Although my level of studying for the day could have been greater, I got a few art pieces together. Sort of. I did a pastel drawing of my friend Brigitta at her Masquerade Ball birthday party. The worst thing about drawing your friends is that if there's anything wrong with your drawing you'll notice right away. I feel kinda bad, because my picture-Brigitta looks like she ate one too many twinkies. I also did this watercolor drawing with the watercolor pencils and paintbrush that my other friend Emma gave to me i think 2 years ago. I never really got the hang of them until just today. Maybe when I ge home i'll post what I've got so far.

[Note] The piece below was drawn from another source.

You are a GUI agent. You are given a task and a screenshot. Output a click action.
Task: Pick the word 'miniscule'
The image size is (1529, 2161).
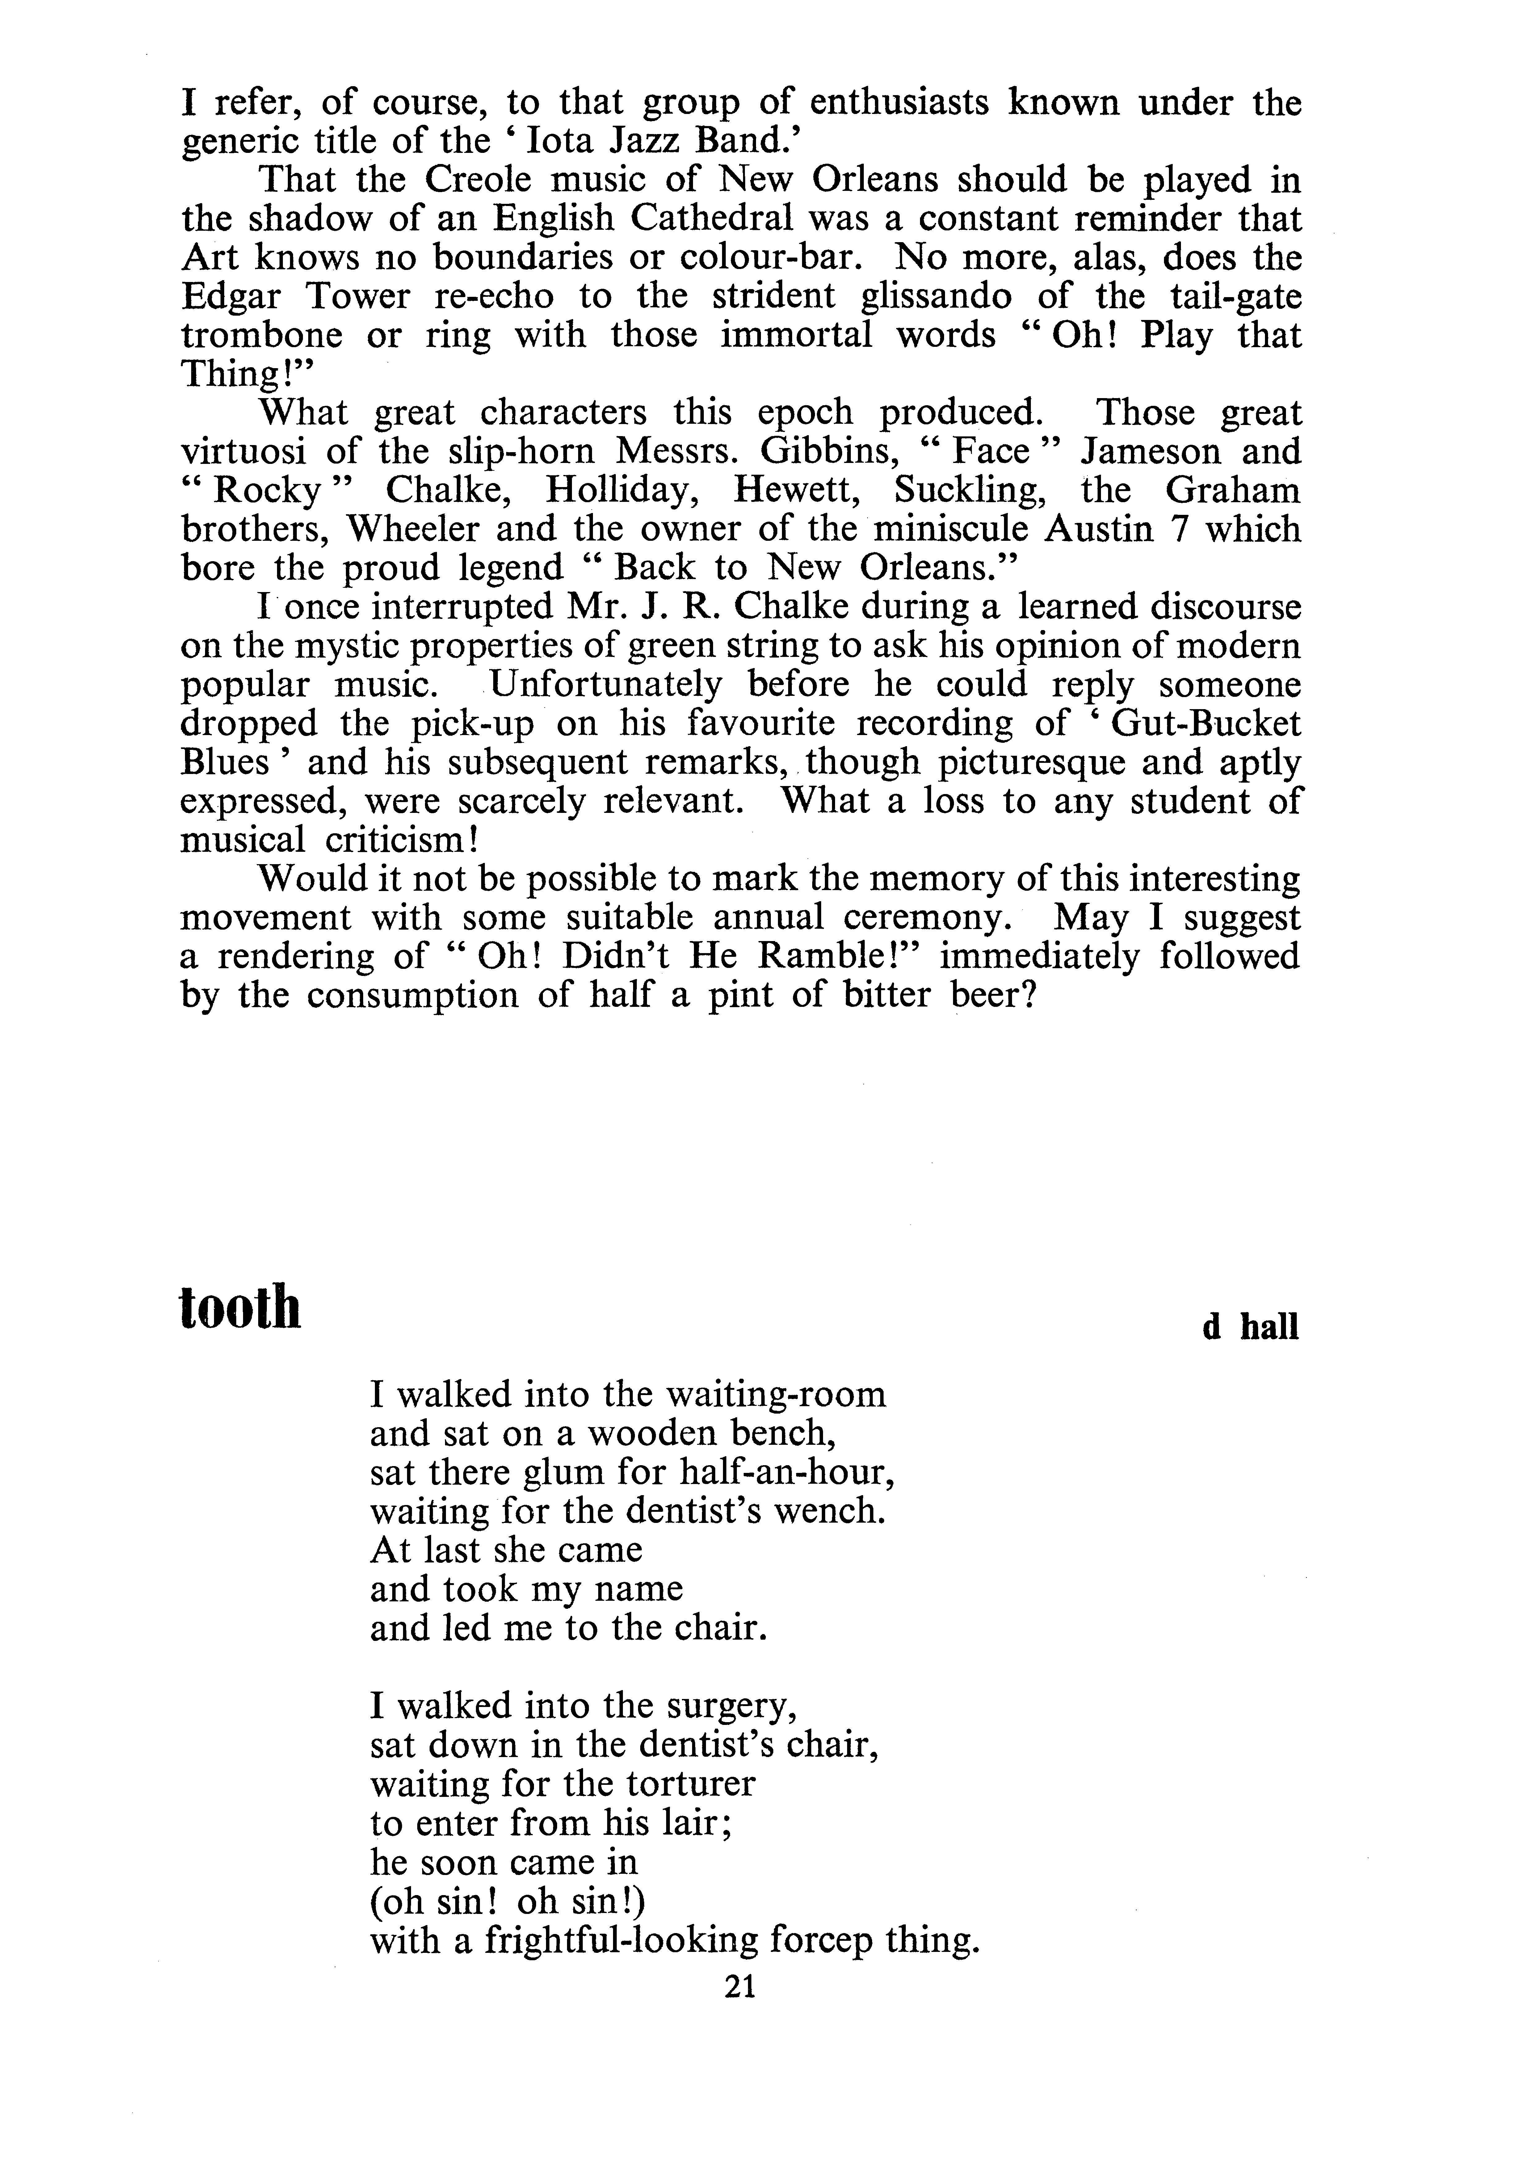pyautogui.click(x=944, y=529)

Question of the Day: Have you ever re-discovered something you thought you'd

Thursday, January 14, 2010

Tufts Interview Success!

I went on my first Alumni interview today. It's totally different from an interview on campus, and frankly, I liked it sooo much better! I was actually able to relate to my interviewer, and we didn't have any time constraints. I was really lucky, my interviewer was a woman of Chinese descent, so we spent a lot of time talking about my interest in Chinese and in Asian culture in general. It know it went really well, because I want to go back to talk with her some more! Our conversation was engaging.

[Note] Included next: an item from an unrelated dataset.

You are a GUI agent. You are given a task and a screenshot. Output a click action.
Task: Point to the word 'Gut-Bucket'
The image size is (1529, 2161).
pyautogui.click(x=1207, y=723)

However... I did make her cry. Is that a bad or good thing? She asked me what I was most proud of in my life, and I brought up the dinner I planned for Emma, and I of course explained the circumstances. In the end, it ended up alright.

If you want more info on the dinner let me know.

Wednesday, January 13, 2010

Starting Off

The page is for memories, for moments, for figuring things out. I wanted to start a blog as a sort of online diary, since my plan to keep a print journal has had less than average success.

I'll start off with some good news for today, I'm in AP Studio Art, and I've finally decided on a concentration. We have to complete 12 pieces of a concentration, which is artwork around a specific subject, and 12 pieces of breath, any extra pieces, for the AP exam in April. I'm almost done with my breath, but only started today on my concentration. I'm going to be exploring moments of rebirth in our lives: realizations, epiphanies, sudden tragedies that change perspective, new hope. It's a personal subject to me so fingers crossed that everything goes well! (Especially with 12 art pieces to complete in only 4 months!)